## Activity
For each line below that contains the word "button", return that line.

/---

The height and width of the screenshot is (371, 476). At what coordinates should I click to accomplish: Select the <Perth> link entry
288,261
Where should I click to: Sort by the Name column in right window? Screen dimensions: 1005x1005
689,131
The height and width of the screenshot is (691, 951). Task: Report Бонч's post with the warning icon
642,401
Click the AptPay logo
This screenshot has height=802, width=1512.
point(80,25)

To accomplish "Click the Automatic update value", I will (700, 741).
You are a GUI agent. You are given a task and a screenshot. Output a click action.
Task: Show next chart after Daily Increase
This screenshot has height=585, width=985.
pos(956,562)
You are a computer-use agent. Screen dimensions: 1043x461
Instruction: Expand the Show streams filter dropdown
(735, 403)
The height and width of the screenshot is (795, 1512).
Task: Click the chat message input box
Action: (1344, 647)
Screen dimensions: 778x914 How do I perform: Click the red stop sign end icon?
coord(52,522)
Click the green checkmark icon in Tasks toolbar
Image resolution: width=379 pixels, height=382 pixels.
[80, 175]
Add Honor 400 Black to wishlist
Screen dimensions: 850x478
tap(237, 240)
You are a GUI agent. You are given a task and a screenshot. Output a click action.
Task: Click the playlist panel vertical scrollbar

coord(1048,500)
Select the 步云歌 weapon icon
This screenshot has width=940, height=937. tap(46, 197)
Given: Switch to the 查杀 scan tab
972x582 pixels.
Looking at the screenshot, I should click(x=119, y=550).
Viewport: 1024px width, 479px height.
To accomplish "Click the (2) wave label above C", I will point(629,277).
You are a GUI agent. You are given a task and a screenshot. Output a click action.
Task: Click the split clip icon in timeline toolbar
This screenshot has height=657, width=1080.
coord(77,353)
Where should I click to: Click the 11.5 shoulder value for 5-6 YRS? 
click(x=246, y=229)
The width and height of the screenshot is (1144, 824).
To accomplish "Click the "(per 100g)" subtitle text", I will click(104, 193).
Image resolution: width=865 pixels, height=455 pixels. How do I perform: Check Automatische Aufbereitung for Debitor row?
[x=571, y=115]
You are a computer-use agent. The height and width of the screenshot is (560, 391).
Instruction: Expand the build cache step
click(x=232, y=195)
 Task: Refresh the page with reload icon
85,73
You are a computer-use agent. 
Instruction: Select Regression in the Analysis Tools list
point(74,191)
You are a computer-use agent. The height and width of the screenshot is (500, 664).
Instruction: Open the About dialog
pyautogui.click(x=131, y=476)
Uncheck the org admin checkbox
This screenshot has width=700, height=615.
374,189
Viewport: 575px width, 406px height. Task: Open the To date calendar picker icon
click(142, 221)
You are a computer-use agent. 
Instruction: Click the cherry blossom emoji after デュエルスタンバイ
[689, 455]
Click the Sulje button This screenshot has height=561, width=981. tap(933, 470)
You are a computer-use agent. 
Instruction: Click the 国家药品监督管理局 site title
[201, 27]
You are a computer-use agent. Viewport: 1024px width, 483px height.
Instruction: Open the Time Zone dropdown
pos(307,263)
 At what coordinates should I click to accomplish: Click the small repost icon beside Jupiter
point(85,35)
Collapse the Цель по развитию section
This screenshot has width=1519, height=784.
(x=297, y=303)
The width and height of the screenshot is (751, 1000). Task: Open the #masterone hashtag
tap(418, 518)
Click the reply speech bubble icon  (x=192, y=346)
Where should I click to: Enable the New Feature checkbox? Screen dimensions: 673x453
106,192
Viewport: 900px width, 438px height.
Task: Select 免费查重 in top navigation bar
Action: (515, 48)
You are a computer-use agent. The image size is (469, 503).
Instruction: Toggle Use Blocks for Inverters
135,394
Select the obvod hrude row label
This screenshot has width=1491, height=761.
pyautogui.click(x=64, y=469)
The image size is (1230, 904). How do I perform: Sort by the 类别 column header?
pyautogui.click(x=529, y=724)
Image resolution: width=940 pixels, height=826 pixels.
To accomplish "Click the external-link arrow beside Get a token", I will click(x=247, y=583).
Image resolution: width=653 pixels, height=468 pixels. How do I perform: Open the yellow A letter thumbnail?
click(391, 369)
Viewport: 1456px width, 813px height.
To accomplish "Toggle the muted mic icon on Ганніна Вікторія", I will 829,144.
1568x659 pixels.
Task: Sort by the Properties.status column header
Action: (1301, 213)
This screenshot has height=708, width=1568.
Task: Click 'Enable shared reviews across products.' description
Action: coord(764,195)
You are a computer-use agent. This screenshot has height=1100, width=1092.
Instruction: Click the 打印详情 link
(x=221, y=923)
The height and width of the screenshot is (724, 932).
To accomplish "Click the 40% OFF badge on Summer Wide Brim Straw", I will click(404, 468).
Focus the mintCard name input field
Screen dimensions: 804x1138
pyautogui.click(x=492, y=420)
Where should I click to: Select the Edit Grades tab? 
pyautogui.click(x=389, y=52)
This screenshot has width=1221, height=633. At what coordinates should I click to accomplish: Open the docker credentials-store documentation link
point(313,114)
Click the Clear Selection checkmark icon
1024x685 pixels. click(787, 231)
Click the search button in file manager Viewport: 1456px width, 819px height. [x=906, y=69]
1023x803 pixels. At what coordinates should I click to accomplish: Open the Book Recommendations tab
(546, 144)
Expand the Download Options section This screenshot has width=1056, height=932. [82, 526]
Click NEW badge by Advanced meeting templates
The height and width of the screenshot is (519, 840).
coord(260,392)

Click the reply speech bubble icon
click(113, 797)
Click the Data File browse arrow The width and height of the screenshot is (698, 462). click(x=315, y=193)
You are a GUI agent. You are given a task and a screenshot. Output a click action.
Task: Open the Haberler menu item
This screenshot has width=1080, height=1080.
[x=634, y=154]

\---

## Answer for this exercise
Click the Sulje button This screenshot has height=561, width=981. tap(933, 470)
Click the search button in file manager Viewport: 1456px width, 819px height. [x=906, y=69]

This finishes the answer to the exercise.